# [INSTRUCTIONS TO FOLLOW]
Every record is to be copied unchanged, except that its pictures are removed.

(Dataset entries)
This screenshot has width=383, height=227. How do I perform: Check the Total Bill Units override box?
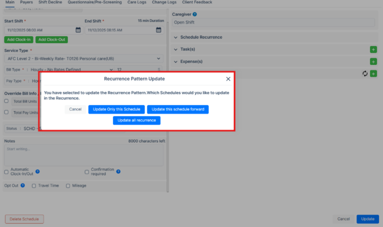[6, 101]
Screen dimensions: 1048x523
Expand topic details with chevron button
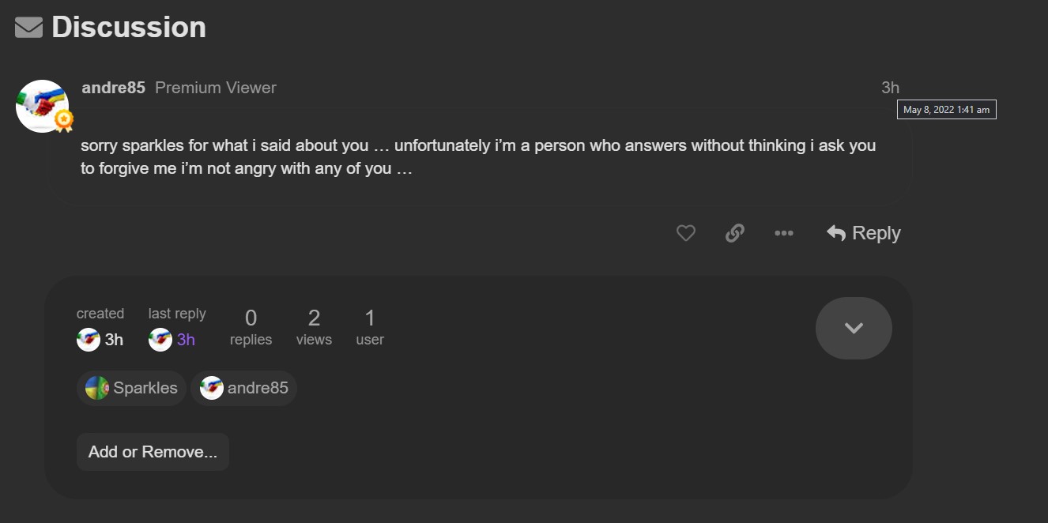[x=854, y=328]
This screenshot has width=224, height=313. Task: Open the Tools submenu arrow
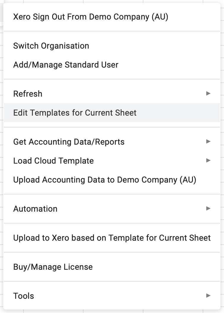(208, 296)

# [WORKED SOLUTION]
This screenshot has width=383, height=227. How do I perform: Check the Total Bill Units override box?
[6, 101]
Screen dimensions: 1048x523
Expand topic details with chevron button
[x=854, y=328]
This screenshot has width=224, height=313. Task: Open the Tools submenu arrow
(208, 296)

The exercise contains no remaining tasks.